There are two main methods of applying our model to a data set that was not used for the development of the model.

1. The SCORE option in PROC LOGISTIC

2. Hard-coding the equation into a DATA step

Both of these methods will produce the same score for a given data set.

Transform the Hold-out TEST Data Set

The first step to scoring a hold-out TEST data set is to make sure that the data set has been exposed to the same treatments and filters that were applied to the TRAIN data set. For our example, many of the original data transformations (missing value imputation, feature engineering, outlier adjustments) were already applied to the TEST data set. This process was detailed in Chapter 5: Create a Modeling Data Set.

However, in this chapter, prior to developing the logistic regression model we made a few additional filters to the data. Due to a ramp-up period and a lag in the response variable, we made the decision to restrict the data to loan issue dates between Jan 1, 2015, and Dec 31, 2015.

If we do not restrict the data in the same way, then we will get very poor model results on the TEST data set. This is because the model was designed to calculate the probability of the dependent variable being positive given a set of independent variables during a time frame where the dependent variable has an event rate of 18.01% (Table 7.1). If the model is applied to earlier or later time periods where the event rate is much lower, the model will underperform.
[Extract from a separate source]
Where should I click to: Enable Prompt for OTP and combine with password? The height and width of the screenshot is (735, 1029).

Program 7.7 filters the MYDATA.MODEL_TEST data set to the same time period as the TRAIN data set. Again, the only reason that we are selecting these dates is because the event rate varies across the entire time period of the Lending Club data set.

Program 7.7: Limit the TEST Data Set by Time Frame

DATA TEST; 
  SET MYDATA.MODEL_TEST;
  WHERE ‘01JAN2015’d le issue_date le ‘01DEC2015’d;
RUN;
PROC FREQ DATA=TEST; TABLES BAD; RUN;

Output 7.11 shows that the event rate for the TEST data set for this time period is 17.66%. This is within a half-percent range of the event rate of the TRAIN data set.
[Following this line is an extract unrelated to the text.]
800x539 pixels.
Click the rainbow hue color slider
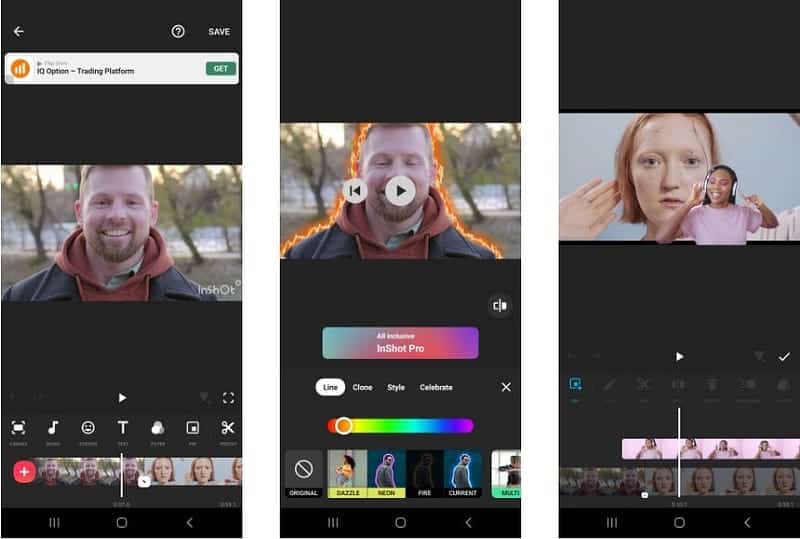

Output 7.11: TEST Data Set Target Value Frequency Distribution

Now that we have selected the appropriate time frame for the TEST data set, we can apply the model to the TEST data set.

SCORE Option

PROC LOGISTIC includes an option called SCORE that allows you to specify a data set that you want to score with the model that was developed on the TRAIN data set. Program 7.8 shows this option in context with the original PROC LOGISTIC. Notice that the evaluation options (PLOTS, CORRB, OUTROC) have all been removed from the program. You can retain these options if you want, but they will just reproduce the same evaluation output that we already examined in the initial model development section.

Program 7.8: Score the TEST Data Set in the PROC LOGISTIC Program

PROC LOGISTIC DATA=TRAIN DESCENDING PLOTS=NONE;
       MODEL BAD = &num_vars. / SELECTION=STEPWISE SLE=0.01 SLS=0.01;
       SCORE DATA=TEST OUT=TEST_SCORE;
RUN;

The SCORE option allows you to specify the data set that you want to score. The DATA=TEST statement tells SAS that you want to score the hold-out TEST data set, and the OUT=TEST_SCORE tells SAS that you want to create an output data set that contains the probability scores and all of the original data from the TEST data set.
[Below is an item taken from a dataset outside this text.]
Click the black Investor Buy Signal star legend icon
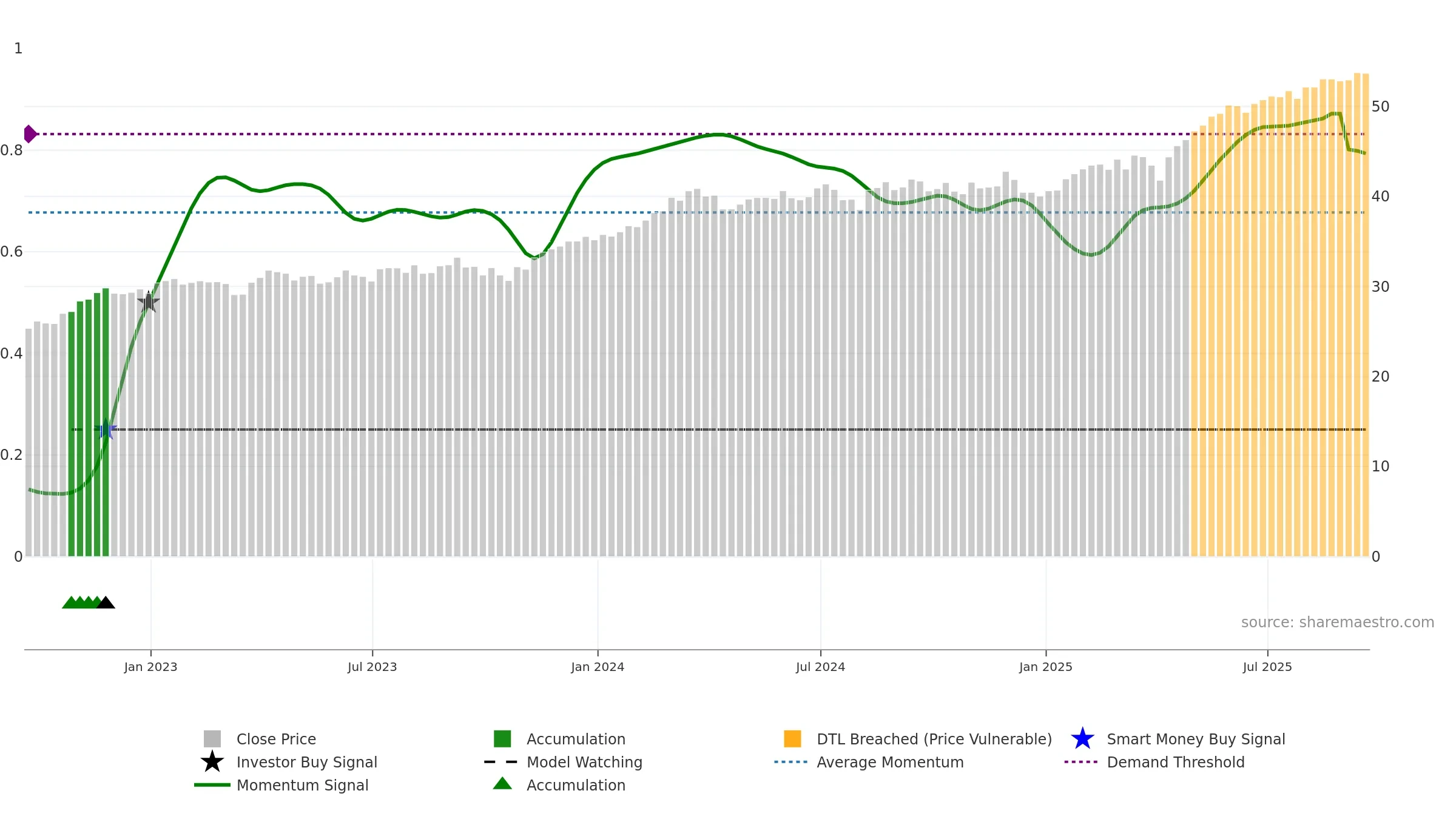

The default output of the SCORE option contains all of the original data from the TEST data set and two additional fields:

● P_1 – The probability that the observation has a dependent variable = 1

● P_0 – The probability that the observation has a dependent variable = 0

We can examine the scored TEST data with the use of PROC MEANS. Program 7.9 develops this program.

Program 7.9: Analyze Model Predicted Values

PROC MEANS DATA=TEST_SCORE N NMISS MIN MAX MEAN;
       VAR BAD P_0 P_1;
RUN;

Program 7.9 creates an analysis table that shows the values for the original target variable BAD along with the two predicted probability variables. Output 7.12 shows the analytical output.

Output 7.12: PROC MEANS Output

This table shows that the average rate of the actual target variable BAD is 17.66%. The variable P_1 shows the predicted probability of the event and the average predicted probability of the event is 17.95%. This analysis gives us an initial high-level analysis of the predictive accuracy of the model. The actual event rate and the predicted event rate are not too far from one another.

Evaluation Macros

We have seen that the standard LOGISTIC procedure provides evaluation metrics (Somers’ D and ROC chart) for the data set that the model was developed on. However, the standard model output does not contain evaluation metrics for the scored data set. In order to evaluate the scored data set, you have to calculate the evaluation metrics yourself.

Luckily, there are many evaluation macros already developed and free to use on the internet. I will explore some of these in detail in the chapter on model evaluation metrics. But for now, I will quickly apply one of the model evaluation macros that I gathered from the internet and use it to assess the accuracy of the model on the TEST data set.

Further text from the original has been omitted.